I felt soooo much better when I got rid of everything in my wardrobe that didn't fit right/looked bad/I didn't like/I did like but never found the occasion to wear.

I no longer felt bad/guilty at wasting money whenever I opened my wardrobe.

I've just done similar by getting rid of all baby and toddler clothes. I don't want another but kept the stuff just in case cos DH wants another baby. But keeping the stuff made me feel pressured.

Jojobythesea · 23/11/2017 15:25

A lot of charities collect from you if you have over, say, five bags. My friend did this recently as her Mum is a hoarder and they collected 25 bags FOC!!

StressedtoHellandback · 23/11/2017 17:47

Coyotecafe

Sorry to disagree but the very first post after OP mentioned going No Contact and further on another post mentioned that grandmothers or grandparents have very few rights.
Hoarding is hard to deal with and to watch but in some cases we are talking about family history memorabilia such as medal or uniforms etc. There is a very fine line between what some see as hoarding and others think of as preserving family memories.

Elephantgrey · 23/11/2017 18:29

I don't want to go no contact with my mother. I just want her to stop giving me stuff.

No one would consider keeping family heirlooms such as medals as hording. Hording is when you are unable to make distinctions between what is actually important and what isn't so you keep everything. If you keep plastic carrier bags, cardboard boxes and tins of Heinz tomato soup that is not going to preserve any memory it just takes up space in your house.
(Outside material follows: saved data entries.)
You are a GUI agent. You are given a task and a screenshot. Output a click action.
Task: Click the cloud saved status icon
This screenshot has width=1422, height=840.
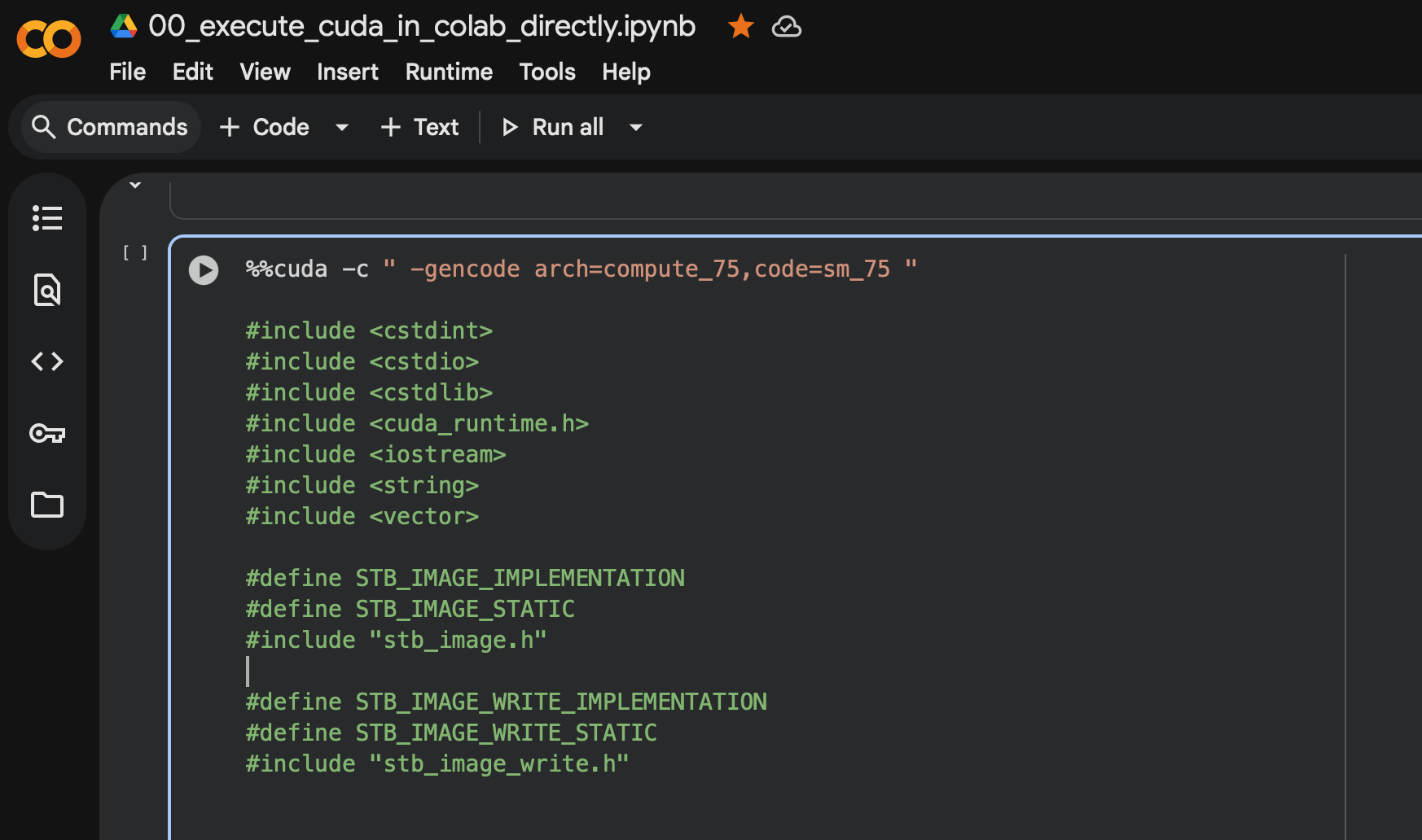tap(786, 27)
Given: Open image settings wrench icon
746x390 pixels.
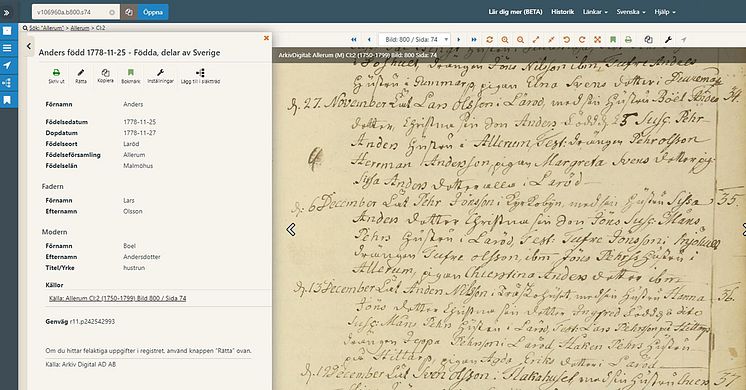Looking at the screenshot, I should [668, 40].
Even if you lived in a mansion you would have to chuck some of that stuff out. You might keep some toys from your childhood as a memory. If you kept all the toys from your childhood including the ones you didn't like that much plus lots of new ones for your own child where would you put them?

OP posts:
StressedtoHellandback · 23/11/2017 20:41

Elephantgrey. I think your explanation of hoarding is excellent. I have seen some severe chucker out types as well as a bit of hoarding. Ihave also seen someone who hoarded up their childrens' clothes for about 45 years. Everything topt qualitiy and stored well but 45 out of date. It has to be a question of what each of us holds as valuable for whatever reason. Things like carrier bags and boxes may have a use to some while others would say not.

You are a good daughter to be trying to help your DM through this.